Takahiro Kouke, Country Manager - Japan, Radware
The threat of a Distributed Denial of Service (DDoS) attack has become one of the top security issues threatening business operations today. Beside information leakage, a DDoS can disable or delay servers and bring business infrastructure to a grinding halt. And for the healthcare industry, these issues can mean much more than a loss of revenue or negative impacts on the company’s brand. These outages can literally mean life-or-death.
In Japan, there have been several recent attack campaigns launched by the hacktivists group, Anonymous. “Hacktivists” is the coined word for activists that use hacking as their means of protest. They target not only specific industry ‘offenders’, but they also target public sectors and other organizations not directly related to their principles. In some regions, they have even attacked children’s hospitals in protest over custody disputes, threatening to severely hinder many of the hospitals’ network-based clinical operations.
Another increasingly popular type of attack is a “ransom” attack. The word “ransom” reminds us of the threat “ransom ware,” when malware encrypts data saved in the disk and asks for the money to decrypt it. However, ransom is no longer just malware. “DDoS for Ransom” has grown exponentially since last year both in Japan and around the globe. The victims first get a ransom email that says “Pay this amount of bit coin or you will be attacked with a huge volume of DDoS, then your services will all be dead. To show we are serious, we will start a short DDoS now.” Because this sort of attack tends to reach up to 500Gbps, typical perimeter protection products (e.g., Firewalls or UTM) don’t work. This type of attack has also become a common tactic targeting healthcare providers. In the United States, a series of attacks targeted hospitals and other healthcare providers, requiring payment in order to unlock encrypted traffic or avoid a huge volume DDoS attack. Part of what is contributing to the exposure for healthcare providers is an increase in new Internet of Thing (IoT) devices being used to deliver care. Many of these devices are manufactured by companies with little or no experience in creating secure software.

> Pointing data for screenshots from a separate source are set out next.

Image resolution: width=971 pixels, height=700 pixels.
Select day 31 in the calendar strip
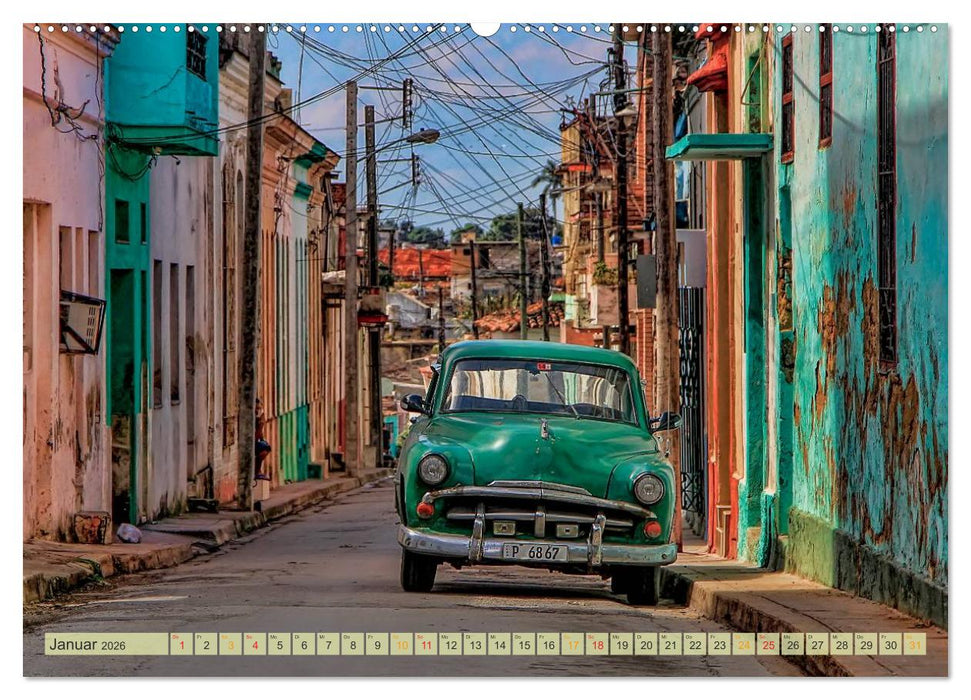pyautogui.click(x=914, y=645)
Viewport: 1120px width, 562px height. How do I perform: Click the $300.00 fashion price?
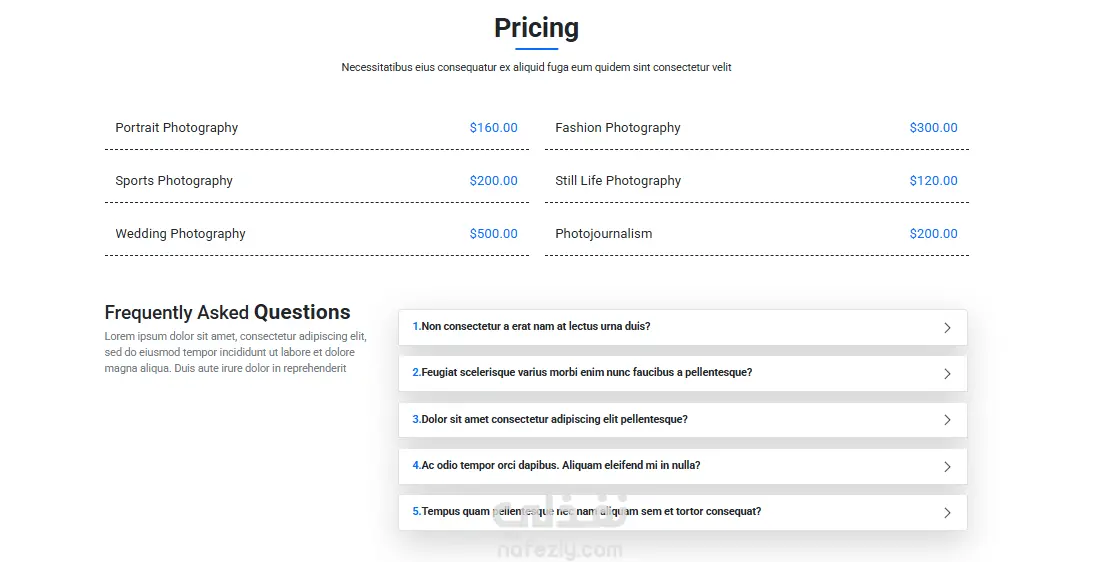coord(934,128)
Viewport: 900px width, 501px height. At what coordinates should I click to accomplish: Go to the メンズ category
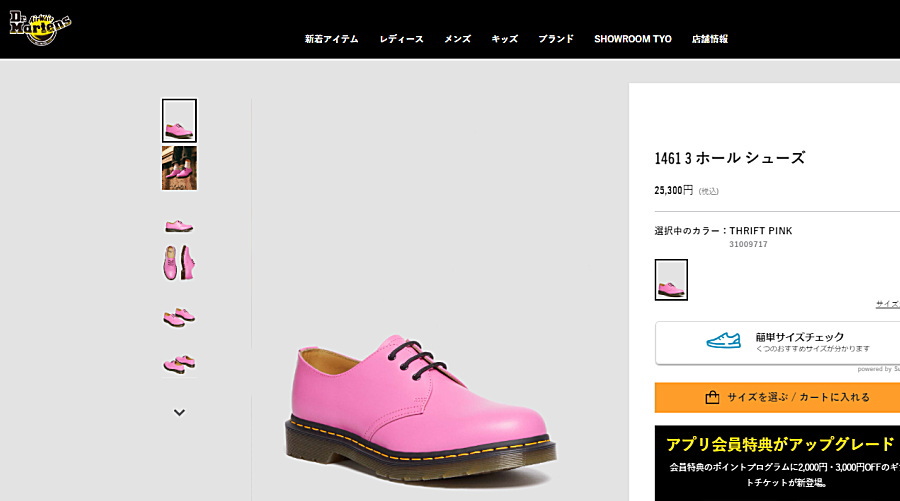tap(457, 39)
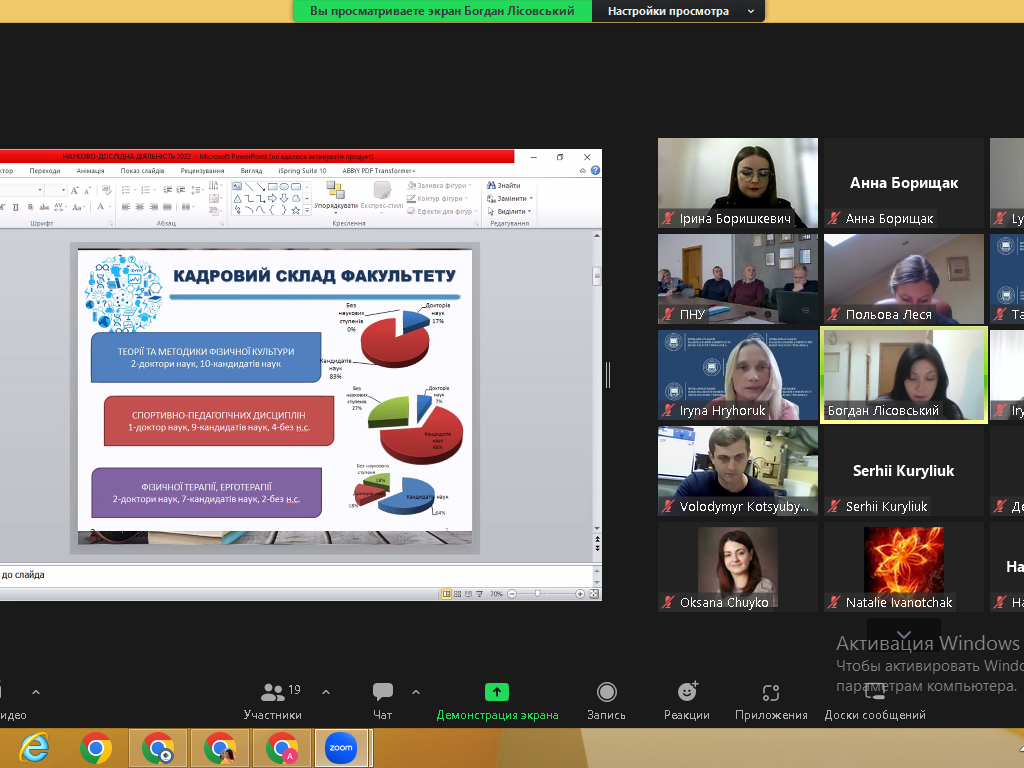Click the screen viewing notification banner
Viewport: 1024px width, 768px height.
443,11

What is needed to prevent damage caused by those modern attacks? One of the key strategies is leveraging the “cloud”. Like DDoS for ransom, the huge volume of attacks that choke the Internet connection is too much for organizations to handle. In such cases, the traffic should be re-routed to special datacenters with enough capacity and purpose-build technology to handle high volume traffic and clean it. Those datacenters are called “scrubbing centers” as it removes dirty packets. Then, organizations can receive legitimate traffic only. All scrubbing is done on the cloud, regardless of whether the client chooses a non-demand or always-on service.
However, Anonymous usually uses DDoS tools to saturate system resources, like memories and buffers on the servers or network devices. This requires another solution. These sorts of attacks are usually detected with on-premises devices but recently we have made that service available in the cloud as well.
Using DDoS protection as a service brings you several benefits. First, it doesn’t require upfront CAPEX and allows companies to manage these costs as OPEX. Second, it fits to the organizations migrating on-premises servers to clouds. Cloud security provides the same level of security policy to both remaining on—premises and on the cloud servers. Third, it is management free. IT employees don’t have to configure or update technology when there are new releases or new threats discovered. It is automatically done on the cloud so IT employees can concentrate on other important projects. Radware recently launched “Cloud Security Services” that protect against those security challenges. Highly tuned services with a highly skilled professional service team will protect you from modern DDoS attacks that threaten your business.
Attacks are evolving. Threats are evolving. Healthcare companies that want to ensure protection of sensitive, private patient data and ensure continuity of operations need to be proactive. So, all that is need is to make use of cloud benefits and get ready for today’s threats.